» **Exercise brief**: Stop after the line containing "Reading (444, 260)"; retype every line of the data before it exactly, starting from the first.

» **Excerpted records**:

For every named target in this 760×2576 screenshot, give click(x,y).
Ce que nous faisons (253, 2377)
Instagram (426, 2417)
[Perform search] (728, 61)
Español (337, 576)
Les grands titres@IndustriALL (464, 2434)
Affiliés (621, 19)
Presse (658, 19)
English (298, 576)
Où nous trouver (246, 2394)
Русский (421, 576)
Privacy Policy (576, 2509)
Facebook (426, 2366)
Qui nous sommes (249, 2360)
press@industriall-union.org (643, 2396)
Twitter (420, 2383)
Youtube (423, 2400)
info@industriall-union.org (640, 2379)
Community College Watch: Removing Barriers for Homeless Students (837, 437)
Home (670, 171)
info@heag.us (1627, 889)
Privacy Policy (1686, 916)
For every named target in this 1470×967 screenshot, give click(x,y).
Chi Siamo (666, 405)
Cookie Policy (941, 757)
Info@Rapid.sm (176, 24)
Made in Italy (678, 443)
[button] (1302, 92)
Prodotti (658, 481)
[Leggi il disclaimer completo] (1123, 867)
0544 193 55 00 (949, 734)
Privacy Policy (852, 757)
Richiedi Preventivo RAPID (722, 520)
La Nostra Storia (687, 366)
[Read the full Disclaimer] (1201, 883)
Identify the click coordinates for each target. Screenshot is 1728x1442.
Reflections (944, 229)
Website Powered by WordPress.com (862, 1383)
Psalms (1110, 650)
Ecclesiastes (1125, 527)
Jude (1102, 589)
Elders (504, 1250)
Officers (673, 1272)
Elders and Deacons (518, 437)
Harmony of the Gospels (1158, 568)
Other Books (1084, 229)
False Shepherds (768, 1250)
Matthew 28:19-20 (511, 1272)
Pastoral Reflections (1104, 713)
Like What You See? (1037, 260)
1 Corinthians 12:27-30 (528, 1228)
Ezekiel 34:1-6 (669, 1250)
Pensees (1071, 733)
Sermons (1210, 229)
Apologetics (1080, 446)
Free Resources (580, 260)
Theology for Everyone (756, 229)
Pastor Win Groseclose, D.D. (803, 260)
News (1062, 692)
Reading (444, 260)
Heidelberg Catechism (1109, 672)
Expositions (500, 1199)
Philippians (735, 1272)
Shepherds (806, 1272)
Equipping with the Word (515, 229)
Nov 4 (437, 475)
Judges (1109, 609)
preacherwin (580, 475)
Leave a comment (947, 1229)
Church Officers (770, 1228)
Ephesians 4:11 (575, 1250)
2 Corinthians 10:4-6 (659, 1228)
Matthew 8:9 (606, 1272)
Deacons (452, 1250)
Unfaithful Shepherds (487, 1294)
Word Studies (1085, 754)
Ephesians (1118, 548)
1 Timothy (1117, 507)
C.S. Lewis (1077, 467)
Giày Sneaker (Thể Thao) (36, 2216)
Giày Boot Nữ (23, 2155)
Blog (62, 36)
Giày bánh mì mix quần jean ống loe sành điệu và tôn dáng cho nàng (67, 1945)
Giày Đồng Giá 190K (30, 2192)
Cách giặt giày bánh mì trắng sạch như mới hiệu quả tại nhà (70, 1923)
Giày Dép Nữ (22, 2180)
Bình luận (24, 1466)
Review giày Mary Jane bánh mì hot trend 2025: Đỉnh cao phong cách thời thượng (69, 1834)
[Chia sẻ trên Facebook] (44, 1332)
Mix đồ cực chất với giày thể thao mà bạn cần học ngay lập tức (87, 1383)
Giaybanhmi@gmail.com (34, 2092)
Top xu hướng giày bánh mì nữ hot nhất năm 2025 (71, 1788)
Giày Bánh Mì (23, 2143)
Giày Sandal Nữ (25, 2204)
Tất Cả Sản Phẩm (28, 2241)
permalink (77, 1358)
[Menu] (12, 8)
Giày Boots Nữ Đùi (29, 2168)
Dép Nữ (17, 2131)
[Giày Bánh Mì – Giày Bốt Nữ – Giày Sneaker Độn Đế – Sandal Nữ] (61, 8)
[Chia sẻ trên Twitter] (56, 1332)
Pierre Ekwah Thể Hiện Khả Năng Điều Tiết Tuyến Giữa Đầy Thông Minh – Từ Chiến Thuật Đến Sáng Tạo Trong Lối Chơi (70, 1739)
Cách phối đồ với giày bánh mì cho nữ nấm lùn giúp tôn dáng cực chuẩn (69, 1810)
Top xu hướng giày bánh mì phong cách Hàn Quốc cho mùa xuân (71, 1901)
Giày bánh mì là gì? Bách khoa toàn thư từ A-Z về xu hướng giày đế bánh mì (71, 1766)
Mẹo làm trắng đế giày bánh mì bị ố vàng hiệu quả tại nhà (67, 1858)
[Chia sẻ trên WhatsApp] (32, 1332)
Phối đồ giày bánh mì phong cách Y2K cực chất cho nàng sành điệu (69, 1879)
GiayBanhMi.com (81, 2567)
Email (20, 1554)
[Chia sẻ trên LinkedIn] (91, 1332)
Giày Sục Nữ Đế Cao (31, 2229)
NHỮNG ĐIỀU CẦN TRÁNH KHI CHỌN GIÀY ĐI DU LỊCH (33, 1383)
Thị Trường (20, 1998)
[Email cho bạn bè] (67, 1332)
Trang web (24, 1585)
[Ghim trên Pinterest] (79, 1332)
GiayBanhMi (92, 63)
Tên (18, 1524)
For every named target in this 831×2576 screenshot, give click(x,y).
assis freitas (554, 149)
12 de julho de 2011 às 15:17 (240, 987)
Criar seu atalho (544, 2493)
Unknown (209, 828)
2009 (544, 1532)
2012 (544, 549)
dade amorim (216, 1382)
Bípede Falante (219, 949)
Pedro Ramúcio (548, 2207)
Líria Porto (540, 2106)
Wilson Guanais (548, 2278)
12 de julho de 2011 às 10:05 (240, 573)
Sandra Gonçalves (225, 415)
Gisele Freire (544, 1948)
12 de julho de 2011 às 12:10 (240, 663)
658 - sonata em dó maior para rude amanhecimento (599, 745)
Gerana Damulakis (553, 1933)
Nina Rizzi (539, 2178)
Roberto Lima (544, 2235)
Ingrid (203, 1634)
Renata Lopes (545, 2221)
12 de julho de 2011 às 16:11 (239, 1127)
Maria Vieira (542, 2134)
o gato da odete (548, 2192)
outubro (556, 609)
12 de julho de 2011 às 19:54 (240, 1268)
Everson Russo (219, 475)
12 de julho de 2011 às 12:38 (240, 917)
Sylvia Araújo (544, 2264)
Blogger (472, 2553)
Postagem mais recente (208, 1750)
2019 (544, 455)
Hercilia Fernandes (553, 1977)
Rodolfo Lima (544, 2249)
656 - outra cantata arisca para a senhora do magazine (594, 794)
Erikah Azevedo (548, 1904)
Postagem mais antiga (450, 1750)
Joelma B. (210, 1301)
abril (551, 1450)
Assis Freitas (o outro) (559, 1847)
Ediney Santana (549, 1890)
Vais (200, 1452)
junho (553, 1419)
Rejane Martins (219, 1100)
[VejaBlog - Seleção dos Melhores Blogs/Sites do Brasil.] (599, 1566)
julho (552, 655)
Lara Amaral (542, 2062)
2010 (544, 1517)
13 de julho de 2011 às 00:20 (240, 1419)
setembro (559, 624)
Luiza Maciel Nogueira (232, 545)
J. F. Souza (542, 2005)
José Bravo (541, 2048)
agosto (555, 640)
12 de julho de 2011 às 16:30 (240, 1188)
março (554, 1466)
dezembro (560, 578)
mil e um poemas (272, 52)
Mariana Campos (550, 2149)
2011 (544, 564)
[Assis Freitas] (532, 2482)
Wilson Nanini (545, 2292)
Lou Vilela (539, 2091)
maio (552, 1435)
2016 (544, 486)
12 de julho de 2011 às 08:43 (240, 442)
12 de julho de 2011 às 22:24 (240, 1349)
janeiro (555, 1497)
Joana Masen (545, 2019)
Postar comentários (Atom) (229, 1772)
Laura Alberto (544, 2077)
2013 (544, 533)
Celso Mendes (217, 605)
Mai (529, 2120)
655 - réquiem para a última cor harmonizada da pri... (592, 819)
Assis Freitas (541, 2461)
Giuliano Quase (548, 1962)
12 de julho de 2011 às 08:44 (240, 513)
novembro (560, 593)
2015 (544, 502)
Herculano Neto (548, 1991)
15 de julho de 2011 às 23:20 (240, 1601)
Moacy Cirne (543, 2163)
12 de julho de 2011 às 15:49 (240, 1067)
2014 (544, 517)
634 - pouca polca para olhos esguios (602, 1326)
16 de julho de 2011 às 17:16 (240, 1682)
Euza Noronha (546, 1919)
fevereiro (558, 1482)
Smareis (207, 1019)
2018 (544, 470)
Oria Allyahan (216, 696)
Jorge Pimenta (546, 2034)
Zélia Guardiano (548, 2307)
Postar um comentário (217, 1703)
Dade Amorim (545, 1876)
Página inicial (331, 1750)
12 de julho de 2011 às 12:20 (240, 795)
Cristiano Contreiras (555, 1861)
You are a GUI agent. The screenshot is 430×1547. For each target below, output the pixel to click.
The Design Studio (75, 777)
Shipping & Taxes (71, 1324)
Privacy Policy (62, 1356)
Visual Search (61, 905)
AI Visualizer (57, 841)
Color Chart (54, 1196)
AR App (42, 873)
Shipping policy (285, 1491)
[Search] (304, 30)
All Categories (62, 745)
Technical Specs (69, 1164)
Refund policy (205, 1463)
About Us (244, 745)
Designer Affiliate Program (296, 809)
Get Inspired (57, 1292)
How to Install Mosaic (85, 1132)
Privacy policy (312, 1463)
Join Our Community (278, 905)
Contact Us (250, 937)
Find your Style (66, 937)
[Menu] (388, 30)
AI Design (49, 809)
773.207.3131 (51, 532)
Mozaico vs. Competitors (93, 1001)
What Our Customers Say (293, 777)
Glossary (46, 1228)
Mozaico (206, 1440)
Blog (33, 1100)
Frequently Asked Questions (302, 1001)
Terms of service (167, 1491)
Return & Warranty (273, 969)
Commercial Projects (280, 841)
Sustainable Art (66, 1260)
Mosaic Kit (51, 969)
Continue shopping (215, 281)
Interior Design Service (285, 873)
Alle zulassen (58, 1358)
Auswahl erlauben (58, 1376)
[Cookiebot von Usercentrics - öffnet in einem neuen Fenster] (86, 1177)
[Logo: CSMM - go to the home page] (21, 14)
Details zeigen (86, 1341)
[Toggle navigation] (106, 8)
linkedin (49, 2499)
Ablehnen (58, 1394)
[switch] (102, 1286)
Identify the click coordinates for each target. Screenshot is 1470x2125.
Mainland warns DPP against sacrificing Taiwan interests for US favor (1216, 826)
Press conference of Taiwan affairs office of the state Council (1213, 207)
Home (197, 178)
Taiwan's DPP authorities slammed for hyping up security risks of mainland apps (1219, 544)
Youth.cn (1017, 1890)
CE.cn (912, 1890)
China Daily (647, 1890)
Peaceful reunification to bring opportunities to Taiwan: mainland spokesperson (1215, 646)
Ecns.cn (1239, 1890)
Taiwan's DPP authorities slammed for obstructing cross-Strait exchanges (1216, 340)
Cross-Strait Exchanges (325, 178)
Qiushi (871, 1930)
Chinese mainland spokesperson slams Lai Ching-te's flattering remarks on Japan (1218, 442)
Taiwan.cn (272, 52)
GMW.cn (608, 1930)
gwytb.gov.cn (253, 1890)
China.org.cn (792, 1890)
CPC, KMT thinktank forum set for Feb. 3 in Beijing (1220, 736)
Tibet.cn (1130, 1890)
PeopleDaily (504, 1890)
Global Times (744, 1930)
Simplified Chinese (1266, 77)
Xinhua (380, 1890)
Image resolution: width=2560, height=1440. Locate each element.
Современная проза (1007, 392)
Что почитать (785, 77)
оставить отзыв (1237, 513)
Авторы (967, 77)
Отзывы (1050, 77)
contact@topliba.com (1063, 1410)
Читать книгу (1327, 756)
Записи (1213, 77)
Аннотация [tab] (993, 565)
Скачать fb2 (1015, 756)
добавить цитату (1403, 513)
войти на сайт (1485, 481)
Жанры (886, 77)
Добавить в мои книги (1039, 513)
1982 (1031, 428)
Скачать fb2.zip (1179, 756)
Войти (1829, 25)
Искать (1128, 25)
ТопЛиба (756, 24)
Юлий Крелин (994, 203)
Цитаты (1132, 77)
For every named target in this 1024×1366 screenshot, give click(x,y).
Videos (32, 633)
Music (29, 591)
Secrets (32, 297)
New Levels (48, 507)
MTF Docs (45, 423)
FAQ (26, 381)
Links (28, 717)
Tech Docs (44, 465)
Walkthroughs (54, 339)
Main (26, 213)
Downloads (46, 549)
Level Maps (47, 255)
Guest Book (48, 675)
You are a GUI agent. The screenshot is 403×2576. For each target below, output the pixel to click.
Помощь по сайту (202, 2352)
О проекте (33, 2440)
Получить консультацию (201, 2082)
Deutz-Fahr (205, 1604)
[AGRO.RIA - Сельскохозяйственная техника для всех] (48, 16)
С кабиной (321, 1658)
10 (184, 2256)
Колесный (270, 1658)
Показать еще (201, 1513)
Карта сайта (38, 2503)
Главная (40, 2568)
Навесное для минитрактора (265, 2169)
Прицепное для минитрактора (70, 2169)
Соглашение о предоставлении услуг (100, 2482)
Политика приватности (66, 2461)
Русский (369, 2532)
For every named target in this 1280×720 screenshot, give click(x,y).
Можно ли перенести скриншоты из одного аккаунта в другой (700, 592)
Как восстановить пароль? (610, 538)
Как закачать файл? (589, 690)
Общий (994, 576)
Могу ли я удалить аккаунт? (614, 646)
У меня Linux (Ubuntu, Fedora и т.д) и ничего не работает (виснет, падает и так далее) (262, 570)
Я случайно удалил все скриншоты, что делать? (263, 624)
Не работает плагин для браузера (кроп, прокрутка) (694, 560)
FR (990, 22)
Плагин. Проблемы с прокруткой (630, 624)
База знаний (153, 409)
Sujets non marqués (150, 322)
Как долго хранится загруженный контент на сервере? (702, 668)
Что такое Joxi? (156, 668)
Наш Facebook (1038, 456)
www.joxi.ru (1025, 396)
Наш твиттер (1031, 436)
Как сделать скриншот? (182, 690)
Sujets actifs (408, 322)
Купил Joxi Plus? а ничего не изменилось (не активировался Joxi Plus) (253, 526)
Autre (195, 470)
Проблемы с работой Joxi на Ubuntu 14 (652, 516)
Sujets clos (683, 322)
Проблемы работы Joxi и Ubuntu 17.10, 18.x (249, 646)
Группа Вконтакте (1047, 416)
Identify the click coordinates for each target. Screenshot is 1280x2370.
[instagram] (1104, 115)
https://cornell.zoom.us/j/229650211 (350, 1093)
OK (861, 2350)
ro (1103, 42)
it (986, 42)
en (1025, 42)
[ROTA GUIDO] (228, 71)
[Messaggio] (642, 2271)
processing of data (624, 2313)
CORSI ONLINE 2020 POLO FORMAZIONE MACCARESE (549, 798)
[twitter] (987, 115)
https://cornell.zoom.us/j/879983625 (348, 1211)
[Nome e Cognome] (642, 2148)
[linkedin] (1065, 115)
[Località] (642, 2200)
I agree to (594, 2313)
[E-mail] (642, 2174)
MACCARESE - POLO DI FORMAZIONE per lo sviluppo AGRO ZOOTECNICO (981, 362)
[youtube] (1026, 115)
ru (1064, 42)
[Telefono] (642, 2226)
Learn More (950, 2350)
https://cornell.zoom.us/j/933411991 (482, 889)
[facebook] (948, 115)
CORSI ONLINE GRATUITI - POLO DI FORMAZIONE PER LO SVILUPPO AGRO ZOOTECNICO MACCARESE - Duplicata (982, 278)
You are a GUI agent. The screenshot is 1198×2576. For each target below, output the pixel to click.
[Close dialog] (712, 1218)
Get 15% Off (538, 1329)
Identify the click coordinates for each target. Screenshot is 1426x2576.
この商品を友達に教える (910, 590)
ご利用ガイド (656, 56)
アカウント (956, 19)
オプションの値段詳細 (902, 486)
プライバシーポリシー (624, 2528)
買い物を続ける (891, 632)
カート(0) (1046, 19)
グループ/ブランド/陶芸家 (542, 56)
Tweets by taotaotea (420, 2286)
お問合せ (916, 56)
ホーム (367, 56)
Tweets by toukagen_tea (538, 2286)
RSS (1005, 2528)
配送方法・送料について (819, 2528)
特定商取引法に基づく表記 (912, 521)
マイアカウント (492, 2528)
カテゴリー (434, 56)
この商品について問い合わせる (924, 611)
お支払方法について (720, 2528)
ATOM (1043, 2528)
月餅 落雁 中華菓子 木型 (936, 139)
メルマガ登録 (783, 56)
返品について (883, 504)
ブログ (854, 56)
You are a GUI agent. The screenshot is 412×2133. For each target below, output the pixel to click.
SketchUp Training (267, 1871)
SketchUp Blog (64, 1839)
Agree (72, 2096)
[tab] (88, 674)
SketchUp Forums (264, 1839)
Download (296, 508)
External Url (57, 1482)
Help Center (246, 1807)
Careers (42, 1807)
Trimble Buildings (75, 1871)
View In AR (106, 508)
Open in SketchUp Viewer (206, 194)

» **Result below**:
For every named target in this 760×2576 screenshot, give click(x,y).
Ce que nous faisons (253, 2377)
Instagram (426, 2417)
[Perform search] (728, 61)
Español (337, 576)
Les grands titres@IndustriALL (464, 2434)
Affiliés (621, 19)
Presse (658, 19)
English (298, 576)
Où nous trouver (246, 2394)
Русский (421, 576)
Privacy Policy (576, 2509)
Facebook (426, 2366)
Qui nous sommes (249, 2360)
press@industriall-union.org (643, 2396)
Twitter (420, 2383)
Youtube (423, 2400)
info@industriall-union.org (640, 2379)
Community College Watch: Removing Barriers for Homeless Students (837, 437)
Home (670, 171)
info@heag.us (1627, 889)
Privacy Policy (1686, 916)
For every named target in this 1470×967 screenshot, give click(x,y).
Chi Siamo (666, 405)
Cookie Policy (941, 757)
Info@Rapid.sm (176, 24)
Made in Italy (678, 443)
[button] (1302, 92)
Prodotti (658, 481)
[Leggi il disclaimer completo] (1123, 867)
0544 193 55 00 (949, 734)
Privacy Policy (852, 757)
Richiedi Preventivo RAPID (722, 520)
La Nostra Storia (687, 366)
[Read the full Disclaimer] (1201, 883)
Identify the click coordinates for each target. Screenshot is 1728x1442.
Reflections (944, 229)
Website Powered by WordPress.com (862, 1383)
Psalms (1110, 650)
Ecclesiastes (1125, 527)
Jude (1102, 589)
Elders (504, 1250)
Officers (673, 1272)
Elders and Deacons (518, 437)
Harmony of the Gospels (1158, 568)
Other Books (1084, 229)
False Shepherds (768, 1250)
Matthew 28:19-20 (511, 1272)
Pastoral Reflections (1104, 713)
Like What You See? (1037, 260)
1 Corinthians 12:27-30 (528, 1228)
Ezekiel 34:1-6 (669, 1250)
Pensees (1071, 733)
Sermons (1210, 229)
Apologetics (1080, 446)
Free Resources (580, 260)
Theology for Everyone (756, 229)
Pastor Win Groseclose, D.D. (803, 260)
News (1062, 692)
Reading (444, 260)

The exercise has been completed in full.